Et ainsi, les fleurs rouges furent piétinées et arrachées. Et toutes les nouvelles cultures poussèrent superbement ! (Même ce qui n’aurait pas dû pousser par ce climat et ce type de sol…).
On fit des enclos et des étables, on installa des chèvres, des moutons, des bœufs et des poules qui furent achetés au village – échangés contre quelques bijoux ternis mais toujours de valeur, murmurait-on. Pour nourrir les bêtes, de même, pas de sentimentalisme pour les fleurs rouges du krak : on arracha, on arracha. Et les nouveaux végétaux poussèrent et furent consommés par le bétail.
Le temps passa et le moment fut bientôt venu de cuisiner avec les propres récoltes de la princesse. Auparavant, on avait vécu parcimonieusement de provisions et acheté le reste au village. On commença par un houmous. Les plants de pois chiches avaient eux aussi poussé superbement, dans le cimetière des fleurs rouges.
La cuisinière écrasa les pois chiches en pensant à son fiancé, il y a longtemps. Il adorait le houmous, plus qu’il l’adorait elle ; la pauvre femme l’avait trouvé dans les bras d’une autre. C’était à présent l’amertume qui la faisait écraser la purée.
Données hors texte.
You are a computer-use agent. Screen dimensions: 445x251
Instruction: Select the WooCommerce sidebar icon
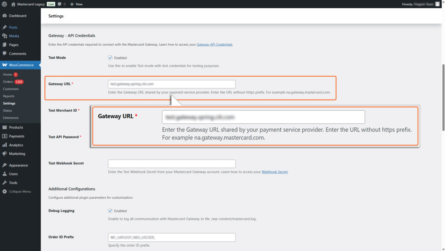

Elle mit d’ailleurs beaucoup trop de tahini, si bien que la princesse, lorsqu’elle eut trempé son morceau de pain pita dans le houmous, ne sentit que de l’amertume. Elle goûta encore, et tout à coup, fut envahie par le souvenir de ce jeune garçon dont elle était amoureuse, enfant, mais à qui il lui était interdit de parler, car il était fils de domestique. Frénétiquement, elle dévora le houmous et le pain pita, raclant le bol, et imaginant comme sa vie aurait pu être, si elle avait pu vivre une histoire d’amour idéale avec ce prince charmant en haillons… Il n’y eut bientôt plus de houmous, et la princesse s’en alla dormir le cœur et l’estomac lourds.
Dans la cuisine, le marmiton qui avait trempé une cuiller dans le houmous trop amer, se prit soudain à penser à cette fois, enfant, où on lui avait volé sa part de namoura…
À suivre…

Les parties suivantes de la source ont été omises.